Would you transcribe the records word for word, please?

Data supplied
*-*-*

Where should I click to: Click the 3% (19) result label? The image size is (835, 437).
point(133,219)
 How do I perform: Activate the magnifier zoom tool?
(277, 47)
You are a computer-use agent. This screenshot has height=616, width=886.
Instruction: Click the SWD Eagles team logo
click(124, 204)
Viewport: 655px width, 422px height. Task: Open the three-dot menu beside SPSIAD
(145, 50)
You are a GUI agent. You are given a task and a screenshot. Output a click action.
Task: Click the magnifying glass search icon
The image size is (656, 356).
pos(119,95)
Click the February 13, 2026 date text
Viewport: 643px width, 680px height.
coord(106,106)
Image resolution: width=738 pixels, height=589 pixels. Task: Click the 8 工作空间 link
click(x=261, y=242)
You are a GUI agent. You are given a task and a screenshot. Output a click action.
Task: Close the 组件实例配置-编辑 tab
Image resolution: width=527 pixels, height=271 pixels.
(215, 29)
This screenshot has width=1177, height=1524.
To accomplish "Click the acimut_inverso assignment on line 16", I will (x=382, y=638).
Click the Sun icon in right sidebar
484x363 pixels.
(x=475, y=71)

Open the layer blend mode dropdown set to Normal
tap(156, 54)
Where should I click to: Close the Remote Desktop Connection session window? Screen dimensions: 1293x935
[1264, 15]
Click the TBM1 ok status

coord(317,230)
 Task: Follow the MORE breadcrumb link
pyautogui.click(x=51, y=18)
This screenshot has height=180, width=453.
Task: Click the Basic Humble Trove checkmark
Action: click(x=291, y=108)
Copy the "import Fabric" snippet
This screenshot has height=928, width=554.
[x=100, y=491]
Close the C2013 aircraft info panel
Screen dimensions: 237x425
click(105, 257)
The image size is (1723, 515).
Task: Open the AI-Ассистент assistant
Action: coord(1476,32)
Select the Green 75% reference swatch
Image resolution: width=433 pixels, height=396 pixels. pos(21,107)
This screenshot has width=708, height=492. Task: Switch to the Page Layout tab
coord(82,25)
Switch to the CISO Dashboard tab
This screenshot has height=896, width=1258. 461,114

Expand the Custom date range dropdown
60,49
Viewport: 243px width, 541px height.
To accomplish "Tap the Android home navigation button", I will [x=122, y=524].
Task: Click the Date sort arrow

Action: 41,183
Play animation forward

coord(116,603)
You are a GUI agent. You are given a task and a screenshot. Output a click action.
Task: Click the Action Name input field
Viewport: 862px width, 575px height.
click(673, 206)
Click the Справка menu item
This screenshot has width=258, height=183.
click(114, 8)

*-*-*

Exercise output
Where should I click to: Click the 3% (19) result label? The image size is (835, 437).
point(133,219)
 How do I perform: Activate the magnifier zoom tool?
(277, 47)
You are a computer-use agent. This screenshot has height=616, width=886.
Instruction: Click the SWD Eagles team logo
click(124, 204)
Viewport: 655px width, 422px height. Task: Open the three-dot menu beside SPSIAD
(145, 50)
You are a GUI agent. You are given a task and a screenshot. Output a click action.
Task: Click the magnifying glass search icon
The image size is (656, 356).
pos(119,95)
Click the February 13, 2026 date text
Viewport: 643px width, 680px height.
coord(106,106)
Image resolution: width=738 pixels, height=589 pixels. Task: Click the 8 工作空间 link
click(x=261, y=242)
You are a GUI agent. You are given a task and a screenshot. Output a click action.
Task: Close the 组件实例配置-编辑 tab
Image resolution: width=527 pixels, height=271 pixels.
(215, 29)
This screenshot has width=1177, height=1524.
To accomplish "Click the acimut_inverso assignment on line 16", I will (x=382, y=638).
Click the Sun icon in right sidebar
484x363 pixels.
(x=475, y=71)

Open the layer blend mode dropdown set to Normal
tap(156, 54)
Where should I click to: Close the Remote Desktop Connection session window? Screen dimensions: 1293x935
[1264, 15]
Click the TBM1 ok status

coord(317,230)
 Task: Follow the MORE breadcrumb link
pyautogui.click(x=51, y=18)
This screenshot has height=180, width=453.
Task: Click the Basic Humble Trove checkmark
Action: click(x=291, y=108)
Copy the "import Fabric" snippet
This screenshot has height=928, width=554.
[x=100, y=491]
Close the C2013 aircraft info panel
Screen dimensions: 237x425
click(105, 257)
The image size is (1723, 515).
Task: Open the AI-Ассистент assistant
Action: coord(1476,32)
Select the Green 75% reference swatch
Image resolution: width=433 pixels, height=396 pixels. pos(21,107)
This screenshot has width=708, height=492. Task: Switch to the Page Layout tab
coord(82,25)
Switch to the CISO Dashboard tab
This screenshot has height=896, width=1258. 461,114

Expand the Custom date range dropdown
60,49
Viewport: 243px width, 541px height.
To accomplish "Tap the Android home navigation button", I will [x=122, y=524].
Task: Click the Date sort arrow

Action: 41,183
Play animation forward

coord(116,603)
You are a GUI agent. You are given a task and a screenshot. Output a click action.
Task: Click the Action Name input field
Viewport: 862px width, 575px height.
click(673, 206)
Click the Справка menu item
This screenshot has width=258, height=183.
click(114, 8)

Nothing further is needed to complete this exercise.